PPS is short for "pay-per-share" reward system. This means that the miner will receive a reward (get paid) for each valid contributed share. There are some other proportional reward systems, where not all miners who contribute get paid, but NiceHash only uses PPS.
Note that NiceHash uses the RTPPS Real-time-pay-per-share reward system that allows miners to get paid by the spot hashrate price in real-time. Unique in its approach, RTPPS calculates the price of shares every minute. This share price is set by bidding of the buyers of hashrate and oftentimes surpasses the regular PPS or FPPS value.
How exactly does pay-per-valid-share and get-paid-per-valid share work?
The NiceHash stratum engine implements an innovative algorithm, which detects the shares' validity and the pool's stability. Our goal is for the providers to be 100% paid for all valid work that their rigs produce (just as using any ordinary pool or multipool) and buyers only pay 100% for valid work that has been submitted to buyers' pools (just as it would be using their own rigs).

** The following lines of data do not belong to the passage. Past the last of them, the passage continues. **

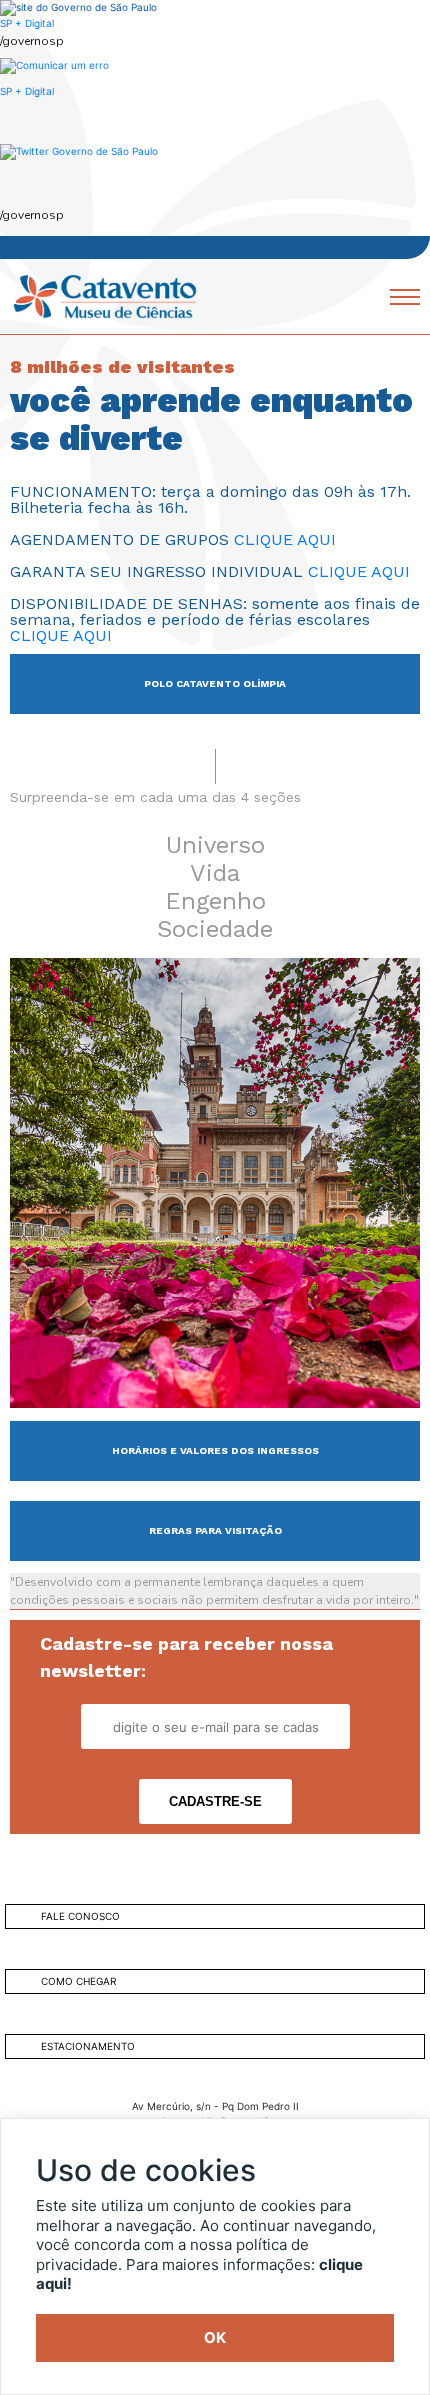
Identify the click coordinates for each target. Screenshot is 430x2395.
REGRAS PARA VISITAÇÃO (215, 1530)
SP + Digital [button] (27, 91)
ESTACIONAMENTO (88, 2046)
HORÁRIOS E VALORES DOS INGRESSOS (215, 1450)
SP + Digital (27, 23)
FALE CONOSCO (80, 1916)
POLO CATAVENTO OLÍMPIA (215, 683)
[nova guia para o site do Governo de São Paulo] (54, 64)
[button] (79, 151)
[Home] (105, 295)
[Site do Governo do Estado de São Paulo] (78, 7)
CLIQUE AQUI (285, 539)
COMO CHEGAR (78, 1981)
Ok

When a seller submits their work (a share) to NiceHash, it is validated by our stratum engine and validator.
A) If a share is validated by our engine but is rejected by the buyer's pool (by stratum protocol definition), this means that there is something wrong with the pool (whether it's misconfigured, using the wrong algorithm, or has temporary micro issues) and the provider's work was valid. In this case, the provider gets paid for the work they provided. So, in this case, it is the buyer's responsibility to switch to other pools. However, if the provider's rig is misconfigured and is producing some (not necessarily all) invalid shares, these shares are detected by our engine and for those shares, the provider doesn't get paid (and the buyer doesn't pay for them), because it's the provider's responsibility to provide properly configured and stable mining rigs. These kinds of bad shares are usually produced by over-clocked/overheated/misconfigured rigs (there are usually 0% of this kind of invalid shares for good or normally configured rigs and approx. 1 to 5% of these kinds of invalid shares for badly configured rigs).
B) Our engine additionally checks the responsiveness of the buyer's pool. When a buyer's pool becomes unresponsive (pool being DDoSed, the pool is having performance issues, etc.), the engine immediately disconnects this pool, deactivates the buyer's order and reroutes the work to other pools/orders. In this case, the buyer isn't paying any more (their order is on "pause") and providers are selling their work to other orders (no hash power is lost, but the providers might notice a quick disconnect/reconnect on their miners). This detection is much faster than ordinary mining software detection (cgminer, etc.) and, therefore, buyers pay less than they would be paying by renting physical rigs (which are usually time-based) - even if they had set up backup pools. The buyer can set multiple orders with multiple pools and thus ensure that the majority of their orders will get processed, even if some of the pools are unstable.
C) Some buyers' pools generate lots of work restarts. This is usually a symptom of coins with very low difficulty or multipools, which are switching coins very fast and don't have efficient implementation of coin switching. In some cases, this is also a result of some custom private pools. Excessive work restarts reduce the miner's efficiency, especially with fast ASIC miners with weak controllers. We have addressed this issue by rewarding providers (sellers) with extra shares (or extra rewards), paid by buyers when fast work restarts occur. If you are a seller, it is very important for you to monitor the average mid-term hashrate, reported on our website (it is calculated from shares awarded to your miner) and the actual earnings, not only the hashrate or accept/reject ratio that is displayed by your miner hardware/software, since in some cases you will be rewarded for more than your miner is showing you in terms of hashrate. In essence, this means that the provider is 100% paid for all valid work that his rigs produce (just as using any ordinary pool or multipool) and the buyer only pays 100% for valid work that has been submitted to the buyer's pools (just as it would be using their own rigs).